*TAREFAS A REALIZAR*:
A) Explique, em uma a três frases, por que o texto sobre a condenação de Lula considera absurda a sentença de Sérgio Moro.
B) Reproduza fielmente o trecho do texto sobre a condenação de Lula entre "Condenar à prisão, sem" e "grande líder popular?", inclusive.

Por Pedro Breier
A condenação de Lula por Sérgio Moro era mais do que previsível. Era um fato consumado muito tempo antes de ser redigida a sentença, o que, por si só, demonstra o quão absurda é.
Mesmo assim, não deixa de ser chocante.
A direita brasileira, através de seus grandes representantes do momento, a velha mídia e o velho judiciário, consuma sua mais ousada jogada.
Condenar à prisão, sem provas, o presidente mais popular da história do Brasil desde Getúlio Vargas não é qualquer coisa. Mesmo para quem vive de golpes e mais golpes na nossa incipiente democracia.
Mas por que Lula é perseguido dessa forma?
Até o início dos anos 1990 a resposta era óbvia. Seu discurso se encontrava muito mais à esquerda, intolerável para o status quo. Contudo, depois de seus governos de conciliação de classes, quando banqueiros e megaempresários nunca tiveram tanto lucro e a Globo continuou enchendo suas burras de dinheiro público, por que tudo isso? A elite brasileira precisava mesmo dar mais um golpe, jogar o país no caos e condenar o seu grande líder popular?
A resposta para essa pergunta é complexa. São muitos fatores, mas vejo dois principais, um prático e um simbólico.

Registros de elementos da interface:
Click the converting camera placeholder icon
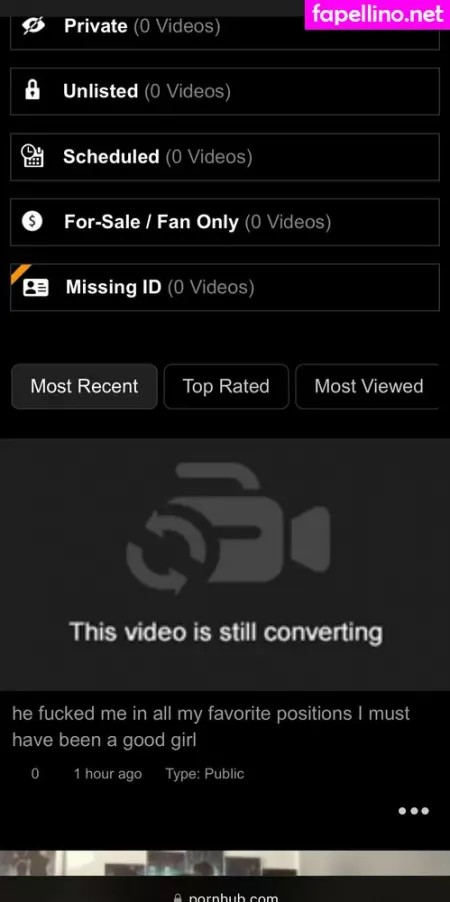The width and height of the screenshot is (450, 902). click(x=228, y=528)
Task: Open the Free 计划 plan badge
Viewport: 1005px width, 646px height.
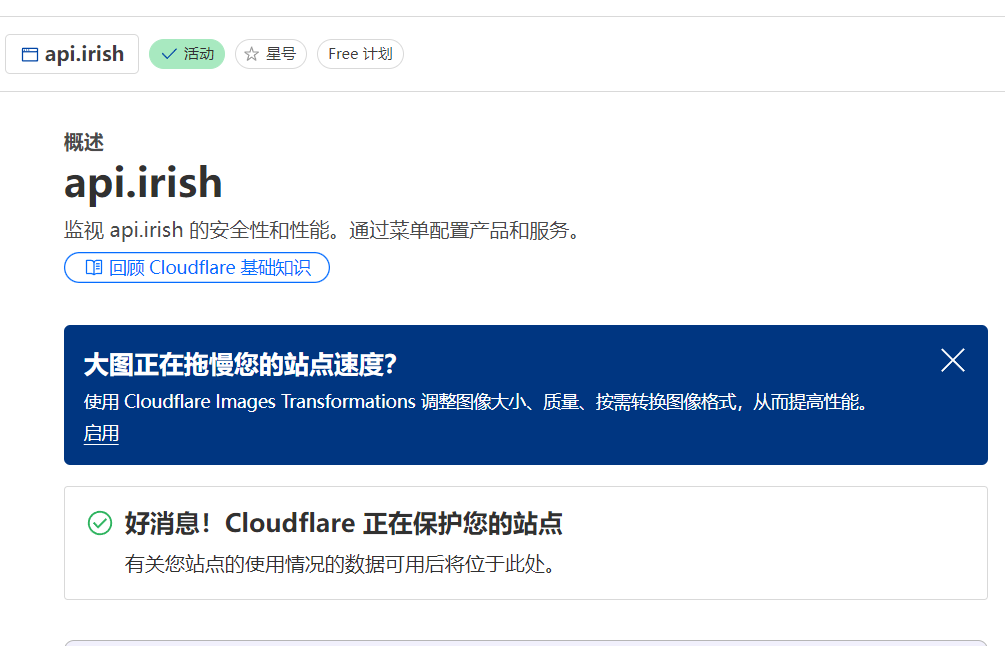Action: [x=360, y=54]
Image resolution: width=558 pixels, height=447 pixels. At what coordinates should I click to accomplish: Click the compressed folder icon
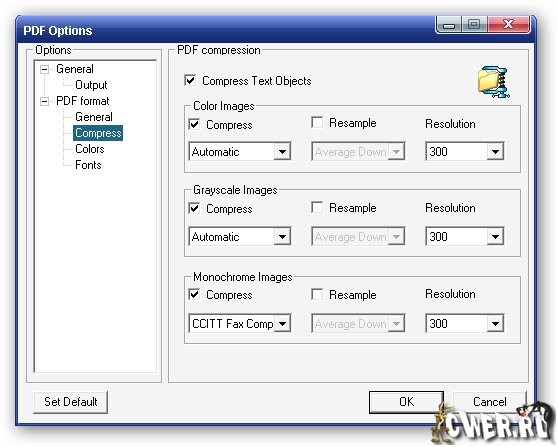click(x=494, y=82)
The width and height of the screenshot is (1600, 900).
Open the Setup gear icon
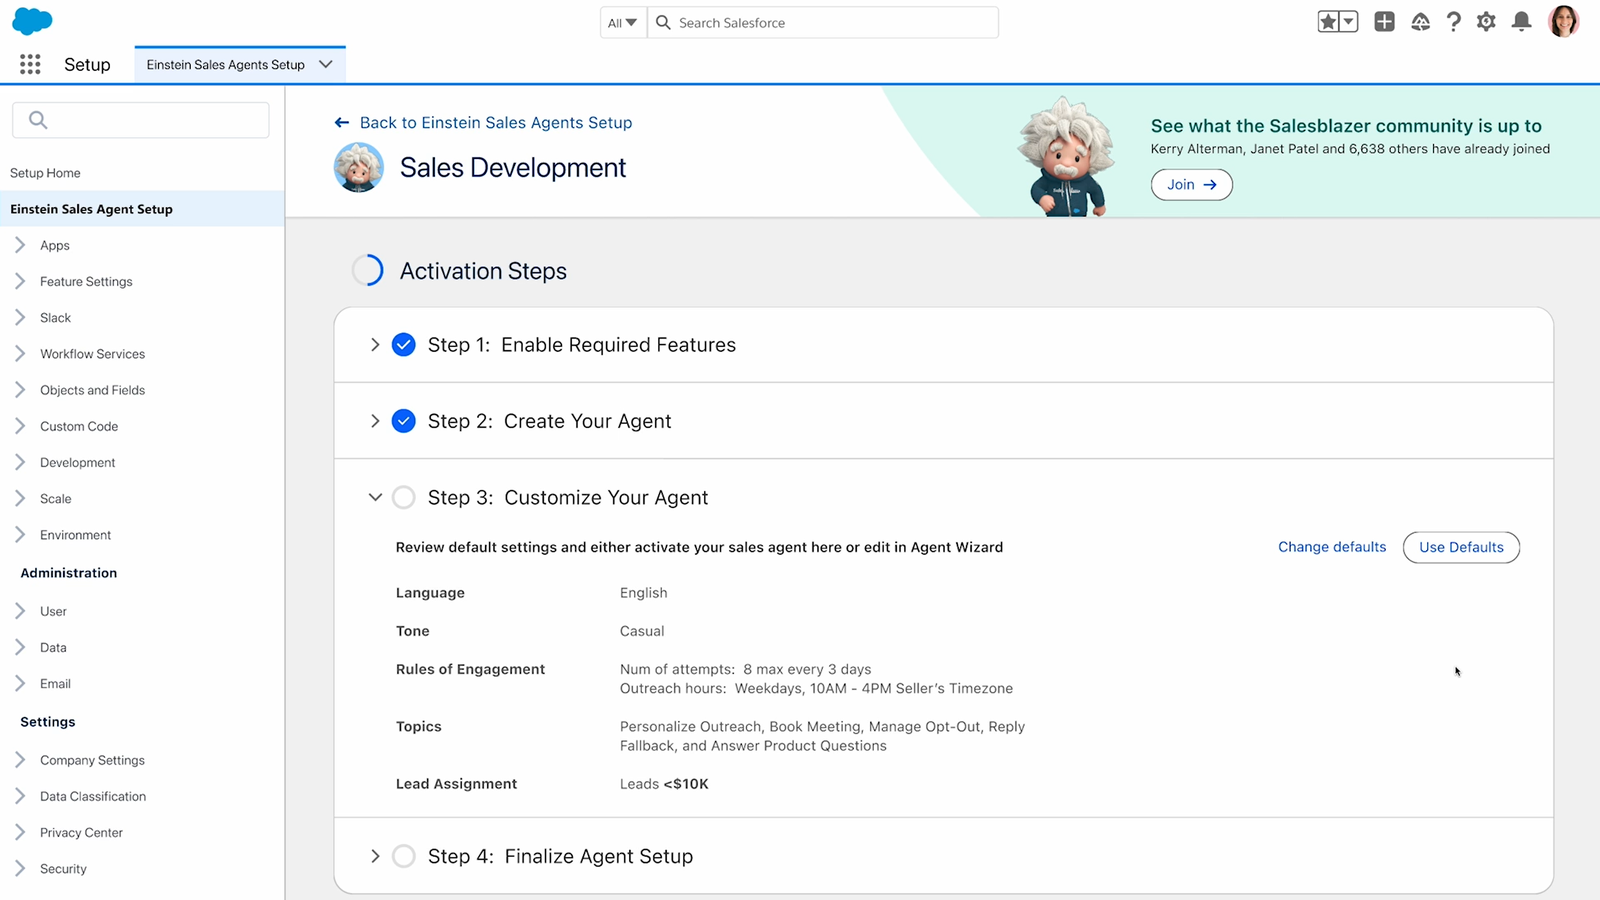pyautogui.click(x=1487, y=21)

*RESPOSTAS ÀS TAREFAS*:
A) A condenação já era um fato consumado muito antes de a sentença ser redigida. Segundo o texto, isso, por si só, demonstra o quão absurda ela é.

B)
Condenar à prisão, sem provas, o presidente mais popular da história do Brasil desde Getúlio Vargas não é qualquer coisa. Mesmo para quem vive de golpes e mais golpes na nossa incipiente democracia.
Mas por que Lula é perseguido dessa forma?
Até o início dos anos 1990 a resposta era óbvia. Seu discurso se encontrava muito mais à esquerda, intolerável para o status quo. Contudo, depois de seus governos de conciliação de classes, quando banqueiros e megaempresários nunca tiveram tanto lucro e a Globo continuou enchendo suas burras de dinheiro público, por que tudo isso? A elite brasileira precisava mesmo dar mais um golpe, jogar o país no caos e condenar o seu grande líder popular?